All’indomani del voto di sfiducia incassato al Pirellone da Federica Picchi, sottosegretaria allo Sport della giunta di Attilio Fontana nominata nel 2024 in quota FdI e amica di Arianna Meloni, in Lombardia sembra avvicinarsi la resa dei conti all’interno del centrodestra.

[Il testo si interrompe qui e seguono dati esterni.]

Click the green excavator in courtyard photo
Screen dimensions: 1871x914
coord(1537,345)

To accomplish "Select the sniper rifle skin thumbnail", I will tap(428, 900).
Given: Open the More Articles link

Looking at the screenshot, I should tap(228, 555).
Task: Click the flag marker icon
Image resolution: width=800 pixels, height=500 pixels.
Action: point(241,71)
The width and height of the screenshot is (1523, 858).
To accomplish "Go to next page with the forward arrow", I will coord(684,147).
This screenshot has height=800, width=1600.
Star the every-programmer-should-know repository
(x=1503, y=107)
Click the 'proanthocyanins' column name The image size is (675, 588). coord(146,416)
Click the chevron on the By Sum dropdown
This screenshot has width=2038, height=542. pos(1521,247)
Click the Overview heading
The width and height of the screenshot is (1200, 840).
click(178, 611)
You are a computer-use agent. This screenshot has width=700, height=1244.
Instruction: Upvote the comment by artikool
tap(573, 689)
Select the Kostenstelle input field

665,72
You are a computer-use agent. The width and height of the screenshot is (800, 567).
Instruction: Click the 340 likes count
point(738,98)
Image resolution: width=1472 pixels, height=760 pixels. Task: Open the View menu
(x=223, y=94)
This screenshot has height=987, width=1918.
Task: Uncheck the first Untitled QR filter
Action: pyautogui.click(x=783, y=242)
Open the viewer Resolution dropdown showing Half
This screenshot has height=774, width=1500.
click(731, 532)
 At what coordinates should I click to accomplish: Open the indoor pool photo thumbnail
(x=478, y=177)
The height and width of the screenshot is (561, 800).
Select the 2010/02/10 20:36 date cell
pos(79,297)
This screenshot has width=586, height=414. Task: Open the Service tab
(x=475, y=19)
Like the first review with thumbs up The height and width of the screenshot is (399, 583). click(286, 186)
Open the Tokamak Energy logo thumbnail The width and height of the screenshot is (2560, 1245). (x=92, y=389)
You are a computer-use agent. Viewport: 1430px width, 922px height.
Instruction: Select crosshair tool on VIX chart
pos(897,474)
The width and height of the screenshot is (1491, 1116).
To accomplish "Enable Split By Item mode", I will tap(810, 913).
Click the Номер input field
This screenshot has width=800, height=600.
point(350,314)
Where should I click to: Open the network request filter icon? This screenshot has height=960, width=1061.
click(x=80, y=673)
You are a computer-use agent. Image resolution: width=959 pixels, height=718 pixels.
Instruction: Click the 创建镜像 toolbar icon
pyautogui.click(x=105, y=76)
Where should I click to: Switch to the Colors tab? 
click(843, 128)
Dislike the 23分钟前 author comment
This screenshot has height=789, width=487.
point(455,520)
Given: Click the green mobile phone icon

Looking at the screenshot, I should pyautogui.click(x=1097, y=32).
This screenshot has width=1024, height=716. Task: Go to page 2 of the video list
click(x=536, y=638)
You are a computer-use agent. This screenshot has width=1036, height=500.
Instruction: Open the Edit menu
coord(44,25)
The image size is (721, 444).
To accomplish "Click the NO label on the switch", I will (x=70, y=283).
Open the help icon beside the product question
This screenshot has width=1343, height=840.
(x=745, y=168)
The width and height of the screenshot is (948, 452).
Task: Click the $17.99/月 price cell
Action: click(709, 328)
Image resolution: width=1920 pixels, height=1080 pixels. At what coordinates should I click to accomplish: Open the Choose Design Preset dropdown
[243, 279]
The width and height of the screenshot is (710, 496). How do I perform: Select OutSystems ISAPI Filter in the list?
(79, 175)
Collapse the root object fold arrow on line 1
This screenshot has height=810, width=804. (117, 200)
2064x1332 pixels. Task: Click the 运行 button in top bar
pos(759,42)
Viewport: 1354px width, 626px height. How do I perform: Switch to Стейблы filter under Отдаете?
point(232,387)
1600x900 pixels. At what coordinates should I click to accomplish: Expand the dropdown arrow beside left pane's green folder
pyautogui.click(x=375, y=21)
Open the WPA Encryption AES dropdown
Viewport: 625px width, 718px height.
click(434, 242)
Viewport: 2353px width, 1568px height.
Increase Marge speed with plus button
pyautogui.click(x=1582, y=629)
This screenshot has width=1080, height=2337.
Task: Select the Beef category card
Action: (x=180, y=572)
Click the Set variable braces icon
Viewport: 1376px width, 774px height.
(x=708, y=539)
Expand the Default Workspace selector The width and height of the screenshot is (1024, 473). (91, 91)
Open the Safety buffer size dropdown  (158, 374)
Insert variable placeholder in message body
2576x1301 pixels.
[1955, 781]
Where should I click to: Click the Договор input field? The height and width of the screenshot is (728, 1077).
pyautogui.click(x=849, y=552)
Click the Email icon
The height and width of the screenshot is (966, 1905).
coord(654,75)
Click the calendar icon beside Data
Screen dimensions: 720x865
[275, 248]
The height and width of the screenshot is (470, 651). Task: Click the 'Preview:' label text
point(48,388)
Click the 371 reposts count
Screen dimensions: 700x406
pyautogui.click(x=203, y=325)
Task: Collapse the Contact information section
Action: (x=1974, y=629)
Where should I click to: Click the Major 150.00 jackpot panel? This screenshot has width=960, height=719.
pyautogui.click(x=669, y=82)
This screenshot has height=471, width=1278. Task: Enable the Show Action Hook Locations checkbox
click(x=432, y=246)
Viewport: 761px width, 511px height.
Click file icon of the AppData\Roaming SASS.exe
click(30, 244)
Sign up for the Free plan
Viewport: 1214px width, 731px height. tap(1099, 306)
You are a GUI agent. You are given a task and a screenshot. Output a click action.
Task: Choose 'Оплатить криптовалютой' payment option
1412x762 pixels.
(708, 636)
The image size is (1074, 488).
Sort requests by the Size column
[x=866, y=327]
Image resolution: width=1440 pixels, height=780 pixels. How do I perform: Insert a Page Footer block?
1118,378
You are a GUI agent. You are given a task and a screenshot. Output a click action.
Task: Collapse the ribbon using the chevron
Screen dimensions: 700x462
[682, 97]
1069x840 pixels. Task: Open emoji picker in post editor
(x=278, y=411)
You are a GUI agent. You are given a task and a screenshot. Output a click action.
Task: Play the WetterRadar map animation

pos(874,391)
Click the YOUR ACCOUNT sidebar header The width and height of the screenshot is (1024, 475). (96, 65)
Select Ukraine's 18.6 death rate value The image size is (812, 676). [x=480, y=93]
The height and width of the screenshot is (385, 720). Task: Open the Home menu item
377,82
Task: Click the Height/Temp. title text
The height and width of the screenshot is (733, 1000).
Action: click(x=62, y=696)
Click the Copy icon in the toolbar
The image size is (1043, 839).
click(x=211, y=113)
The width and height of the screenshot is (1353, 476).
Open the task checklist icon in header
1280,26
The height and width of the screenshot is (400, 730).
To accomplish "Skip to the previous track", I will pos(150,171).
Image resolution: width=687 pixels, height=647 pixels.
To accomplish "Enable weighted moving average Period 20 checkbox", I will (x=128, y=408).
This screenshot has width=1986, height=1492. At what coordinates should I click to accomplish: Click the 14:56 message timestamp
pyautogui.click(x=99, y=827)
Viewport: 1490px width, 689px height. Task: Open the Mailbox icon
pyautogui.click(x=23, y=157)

La foto pubblicata da Picchi con Arianna Meloni lunedì in Regione

Perché no, i meloniani non ci stanno a far passare l’idea che il voto contro Picchi – che ha incassato una ventina di voti contrari (e segreti) da parte della sua stessa maggioranza – sia dovuto a franchi tiratori presenti tra le loro fila: i responsabili, secondo i Fratelli, sarebbero da cercare negli altri partiti della (litigiosa) coalizione di centrodestra, messa alla prova dal patto siglato da Giorgia Meloni e Matteo Salvini che assicurerebbe ai meloniani il futuro candidato lombardo nel 2028, in cambio dell’ok in Veneto alla corsa del leghista Alberto Stefani per le regionali del prossimo 23-24 novembre. Patto che ha mandato in fibrillazione i leghisti lombardi.